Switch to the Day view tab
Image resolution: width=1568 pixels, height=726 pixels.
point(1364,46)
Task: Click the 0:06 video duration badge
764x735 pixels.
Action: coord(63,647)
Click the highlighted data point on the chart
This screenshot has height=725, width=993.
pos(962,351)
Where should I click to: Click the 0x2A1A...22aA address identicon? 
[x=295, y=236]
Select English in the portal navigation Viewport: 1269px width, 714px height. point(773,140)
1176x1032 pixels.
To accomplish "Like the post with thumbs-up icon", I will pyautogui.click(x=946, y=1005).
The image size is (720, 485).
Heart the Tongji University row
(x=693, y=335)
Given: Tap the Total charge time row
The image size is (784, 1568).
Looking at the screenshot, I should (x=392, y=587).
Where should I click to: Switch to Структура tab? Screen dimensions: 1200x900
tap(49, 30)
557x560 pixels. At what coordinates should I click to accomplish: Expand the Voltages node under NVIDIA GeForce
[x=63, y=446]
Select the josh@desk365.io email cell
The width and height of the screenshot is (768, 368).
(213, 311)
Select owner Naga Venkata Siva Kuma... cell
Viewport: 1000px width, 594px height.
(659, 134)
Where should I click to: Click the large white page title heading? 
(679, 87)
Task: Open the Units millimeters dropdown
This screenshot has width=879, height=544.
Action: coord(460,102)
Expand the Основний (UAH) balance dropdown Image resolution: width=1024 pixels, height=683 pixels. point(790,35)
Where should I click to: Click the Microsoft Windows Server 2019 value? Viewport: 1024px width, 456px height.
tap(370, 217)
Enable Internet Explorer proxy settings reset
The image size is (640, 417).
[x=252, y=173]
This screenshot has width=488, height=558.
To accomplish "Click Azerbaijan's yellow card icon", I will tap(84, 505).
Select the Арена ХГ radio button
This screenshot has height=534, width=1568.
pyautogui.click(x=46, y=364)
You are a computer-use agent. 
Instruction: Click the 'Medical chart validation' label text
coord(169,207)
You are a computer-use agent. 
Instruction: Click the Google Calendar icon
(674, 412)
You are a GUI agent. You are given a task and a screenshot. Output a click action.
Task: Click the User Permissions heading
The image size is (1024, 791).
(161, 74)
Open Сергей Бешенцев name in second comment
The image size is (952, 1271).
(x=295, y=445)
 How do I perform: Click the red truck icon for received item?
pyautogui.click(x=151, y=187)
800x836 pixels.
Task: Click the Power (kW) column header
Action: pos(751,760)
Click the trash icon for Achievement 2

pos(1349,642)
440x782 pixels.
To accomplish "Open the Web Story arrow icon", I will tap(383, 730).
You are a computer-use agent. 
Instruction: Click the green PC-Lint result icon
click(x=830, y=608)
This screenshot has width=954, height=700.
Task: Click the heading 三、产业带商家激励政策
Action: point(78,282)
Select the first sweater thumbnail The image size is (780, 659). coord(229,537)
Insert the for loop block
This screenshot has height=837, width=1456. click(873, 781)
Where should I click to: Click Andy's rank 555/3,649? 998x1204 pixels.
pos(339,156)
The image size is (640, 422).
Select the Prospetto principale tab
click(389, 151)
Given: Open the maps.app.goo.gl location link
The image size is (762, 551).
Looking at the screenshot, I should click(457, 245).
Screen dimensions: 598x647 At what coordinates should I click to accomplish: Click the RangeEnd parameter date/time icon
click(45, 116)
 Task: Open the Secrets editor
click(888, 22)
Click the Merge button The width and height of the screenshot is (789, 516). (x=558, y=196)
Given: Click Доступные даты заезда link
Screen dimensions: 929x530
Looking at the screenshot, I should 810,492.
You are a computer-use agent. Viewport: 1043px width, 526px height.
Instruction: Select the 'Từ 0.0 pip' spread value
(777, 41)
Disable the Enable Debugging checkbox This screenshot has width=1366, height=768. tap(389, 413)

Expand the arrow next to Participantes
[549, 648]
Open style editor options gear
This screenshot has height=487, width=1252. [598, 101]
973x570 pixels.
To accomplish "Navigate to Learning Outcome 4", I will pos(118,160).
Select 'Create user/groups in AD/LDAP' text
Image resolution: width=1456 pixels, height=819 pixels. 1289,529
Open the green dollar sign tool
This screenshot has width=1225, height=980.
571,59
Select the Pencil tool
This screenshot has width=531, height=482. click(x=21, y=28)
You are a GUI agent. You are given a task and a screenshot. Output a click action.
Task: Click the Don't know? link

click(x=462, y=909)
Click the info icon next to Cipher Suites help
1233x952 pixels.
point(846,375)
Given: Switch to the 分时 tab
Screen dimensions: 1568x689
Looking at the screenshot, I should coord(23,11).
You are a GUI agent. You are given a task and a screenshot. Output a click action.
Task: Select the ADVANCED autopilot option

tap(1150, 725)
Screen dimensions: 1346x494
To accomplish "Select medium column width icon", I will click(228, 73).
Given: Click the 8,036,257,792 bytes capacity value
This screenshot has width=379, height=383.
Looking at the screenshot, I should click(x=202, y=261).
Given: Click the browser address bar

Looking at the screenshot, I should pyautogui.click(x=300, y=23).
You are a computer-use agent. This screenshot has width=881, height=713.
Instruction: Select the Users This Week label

— Try it —
Produce an exact transcription of the lines from the one containing "This screenshot has width=379, height=383." through the end of the records, both included, and no other lines.

— Task result —
This screenshot has width=379, height=383.
Looking at the screenshot, I should click(x=202, y=261).
Given: Click the browser address bar

Looking at the screenshot, I should pyautogui.click(x=300, y=23).
You are a computer-use agent. This screenshot has width=881, height=713.
Instruction: Select the Users This Week label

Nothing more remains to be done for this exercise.